--- Supplied passage ---
Verdun, 1924


#1

Verdun. 1924 battlefield guided tour ticket and some photos. Is any of this still standing?












#2

I can not say for Verdun city (or better I do not remember) but Ft. Douaumont and the Bajonet Trench were still the same in 2008 - just a little more vegetation. The countryside is still full of shell craters - just as in 1918. Just the fields which are in agricultural use are “flat”.


#3

The buildings along the river are still there at Verdun. Repaired of course but the same style. Most are now restaurants with tables and chairs outside and fancy prices.
I sat there at one of those tables and watched the fireworks on Bastille Day (14th July) 1994 with my (late) father and our friend Jim Taylor from Nebraska, who died last year.

The whole of the battlefield is a National Park and everything is preserved, ruined villages, forts, the lot. The only thing that is different is that the whole area is covered in pine trees that were planted deliberatly in the years after the war to stop the soil erroding. So the whole place is now thick forest.

The Verdun battlefield borders the Argonne where US troops were in action in 1918. The photos you have which were taken in 1924 were almost certainly from a family visit to the grave of a relative.


#4

I can imagine that back in 1924 the term “watch your step” must have been a very relevant and legitimate sort of thing for the tour guide to say to the tourists while touring the battlefield.


#5

Just finished watching an American movie called [u]THE BIG RED ONE[u], a story about the 1st Division, US Army and how it fought in France during both World Wars. These old photos from between those two tragic wars makes one think a bit. I had fruit, cheese and dried sausages for lunch, in memory of those who went before and endured so much.

Battles from our Civil War were fought all along this area and we’re always finding stuff from then. No big thing. Guess its the same for those folks who live around Verdun. They don’t get excited about stuff we would love to have! Such is life.

--- To be done ---
a: In the forum thread on Verdun, replace "battlefield" with "battleground" and reproduce everything from "The Verdun battlefield" down to "touring the battlefield.".
b: Retype the records from their first line down to the line that contains "[x=972, y=392]", with both of those lines included.
The forum thread on Verdun bears no relation to the records that come after it.

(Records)
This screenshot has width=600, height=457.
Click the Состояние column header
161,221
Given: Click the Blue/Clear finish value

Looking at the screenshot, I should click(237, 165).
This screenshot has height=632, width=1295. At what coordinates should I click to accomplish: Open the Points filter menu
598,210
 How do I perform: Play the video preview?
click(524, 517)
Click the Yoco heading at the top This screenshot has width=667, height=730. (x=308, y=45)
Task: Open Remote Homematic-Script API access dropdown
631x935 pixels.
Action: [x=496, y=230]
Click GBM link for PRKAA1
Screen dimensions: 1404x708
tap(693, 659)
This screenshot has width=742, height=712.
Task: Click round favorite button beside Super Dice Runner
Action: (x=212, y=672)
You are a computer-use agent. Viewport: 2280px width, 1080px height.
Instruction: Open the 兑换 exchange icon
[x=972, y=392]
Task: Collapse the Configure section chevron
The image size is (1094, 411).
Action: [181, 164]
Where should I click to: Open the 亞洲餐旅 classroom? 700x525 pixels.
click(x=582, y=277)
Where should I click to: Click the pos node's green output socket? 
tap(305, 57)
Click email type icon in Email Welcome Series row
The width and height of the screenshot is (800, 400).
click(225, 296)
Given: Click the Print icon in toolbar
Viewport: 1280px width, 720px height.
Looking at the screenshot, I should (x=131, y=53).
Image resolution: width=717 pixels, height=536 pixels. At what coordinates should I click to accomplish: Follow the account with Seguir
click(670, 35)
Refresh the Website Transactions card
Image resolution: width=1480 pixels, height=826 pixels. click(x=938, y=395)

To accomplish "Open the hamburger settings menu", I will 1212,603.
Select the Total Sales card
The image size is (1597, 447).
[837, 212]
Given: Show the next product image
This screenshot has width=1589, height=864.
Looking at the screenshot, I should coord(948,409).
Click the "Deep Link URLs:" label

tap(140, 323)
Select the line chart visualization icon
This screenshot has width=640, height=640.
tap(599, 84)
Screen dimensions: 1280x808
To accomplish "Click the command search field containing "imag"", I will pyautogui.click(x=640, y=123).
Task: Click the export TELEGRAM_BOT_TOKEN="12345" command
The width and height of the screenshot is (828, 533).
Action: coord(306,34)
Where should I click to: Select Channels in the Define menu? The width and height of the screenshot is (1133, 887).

--- The answers ---
a:
The Verdun battleground borders the Argonne where US troops were in action in 1918. The photos you have which were taken in 1924 were almost certainly from a family visit to the grave of a relative.


#4

I can imagine that back in 1924 the term “watch your step” must have been a very relevant and legitimate sort of thing for the tour guide to say to the tourists while touring the battleground.

b:
This screenshot has width=600, height=457.
Click the Состояние column header
161,221
Given: Click the Blue/Clear finish value

Looking at the screenshot, I should click(237, 165).
This screenshot has height=632, width=1295. At what coordinates should I click to accomplish: Open the Points filter menu
598,210
 How do I perform: Play the video preview?
click(524, 517)
Click the Yoco heading at the top This screenshot has width=667, height=730. (x=308, y=45)
Task: Open Remote Homematic-Script API access dropdown
631x935 pixels.
Action: [x=496, y=230]
Click GBM link for PRKAA1
Screen dimensions: 1404x708
tap(693, 659)
This screenshot has width=742, height=712.
Task: Click round favorite button beside Super Dice Runner
Action: (x=212, y=672)
You are a computer-use agent. Viewport: 2280px width, 1080px height.
Instruction: Open the 兑换 exchange icon
[x=972, y=392]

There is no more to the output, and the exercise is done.